Schriftliche Aufgabe:
Prüfe anhand des Textes über die Wahlen in Spandau, ob die folgenden Aussagen zutreffen: 1. Helmut Kleebank wurde im ersten Wahlgang zum Bezirksbürgermeister gewählt. 2. Die Wahl fand offen statt. 3. Für eine Mehrheit waren mindestens 30 Stimmen notwendig. Antworte zu jeder Aussage mit Ja oder Nein und zitiere die entscheidenden Worte des Textes wörtlich.

Zitierter Text:
::::::

Der AfD-Kandidat Otti wurde erst im 3. Wahlgang zum Stadtrat gewählt
Helmut Kleebanks (SPD) Wahl zum Bezirksbürgermeister von Spandau war schon im 1. Anlauf erfolgreich, wenn auch nur mit der gerade notwendigen Mehrheit von einer Stimme. Eindeutiger verliefen die Wahlen des stellvertretenen Bezirksbürgermeisters und Stadtrat, Gerhard Hanke (CDU), sowie der beiden Stadträte Stephan Machulik (SPD) und Frank Bewig (CDU). Nur die Wahl des Kandidaten der rechtspopulistischen AfD, Andreas Otti, machte drei Wahlgänge notwendig.
Die Wahl fand geheim statt. 55 Bezirksverordnete konnten ihre Stimme abgeben. Für eine Mehrheit waren mindestens 28 Stimmen notwendig. Die Zählgemeinschaft aus SPD, GRÜNEN und LINKEN plus die Stimmen der FDP, die sich vorab für Helmut Kleebank ausgesprochen hatte, konnte theoretisch 20 + 4 + 3 + 3 = 30 Stimmen in die Waagschale werfen.

::::::

Koordinatendaten der Zeilen:
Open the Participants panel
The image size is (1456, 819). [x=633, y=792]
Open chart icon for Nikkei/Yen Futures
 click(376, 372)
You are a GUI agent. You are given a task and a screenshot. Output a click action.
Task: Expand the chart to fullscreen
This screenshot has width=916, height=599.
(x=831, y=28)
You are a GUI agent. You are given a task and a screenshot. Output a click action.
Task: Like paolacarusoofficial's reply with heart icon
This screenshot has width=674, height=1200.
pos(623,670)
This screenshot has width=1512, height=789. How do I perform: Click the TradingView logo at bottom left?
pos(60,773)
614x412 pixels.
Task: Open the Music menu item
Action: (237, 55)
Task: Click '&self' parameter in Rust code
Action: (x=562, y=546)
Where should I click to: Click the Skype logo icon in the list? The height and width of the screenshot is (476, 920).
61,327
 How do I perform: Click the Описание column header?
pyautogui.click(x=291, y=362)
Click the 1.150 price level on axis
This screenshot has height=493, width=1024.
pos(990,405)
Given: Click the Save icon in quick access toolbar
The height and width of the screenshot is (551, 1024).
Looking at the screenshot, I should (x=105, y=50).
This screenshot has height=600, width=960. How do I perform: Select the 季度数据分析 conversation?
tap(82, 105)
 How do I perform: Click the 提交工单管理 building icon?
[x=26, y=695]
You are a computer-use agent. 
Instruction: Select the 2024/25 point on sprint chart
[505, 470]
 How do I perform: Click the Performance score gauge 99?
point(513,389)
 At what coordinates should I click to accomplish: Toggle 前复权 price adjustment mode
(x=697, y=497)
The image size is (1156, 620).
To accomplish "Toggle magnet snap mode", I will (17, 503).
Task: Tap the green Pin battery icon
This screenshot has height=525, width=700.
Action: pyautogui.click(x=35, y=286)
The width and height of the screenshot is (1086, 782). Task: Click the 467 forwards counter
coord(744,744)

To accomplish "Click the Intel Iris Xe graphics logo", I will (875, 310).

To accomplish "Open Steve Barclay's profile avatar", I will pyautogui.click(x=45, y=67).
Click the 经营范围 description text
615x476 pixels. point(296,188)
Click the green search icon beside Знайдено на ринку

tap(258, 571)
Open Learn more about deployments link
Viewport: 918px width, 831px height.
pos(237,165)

::::::

Antwort zur Aufgabe:
1. Ja: „Helmut Kleebanks (SPD) Wahl zum Bezirksbürgermeister von Spandau war schon im 1. Anlauf erfolgreich“
2. Nein: „Die Wahl fand geheim statt.“
3. Nein: „Für eine Mehrheit waren mindestens 28 Stimmen notwendig.“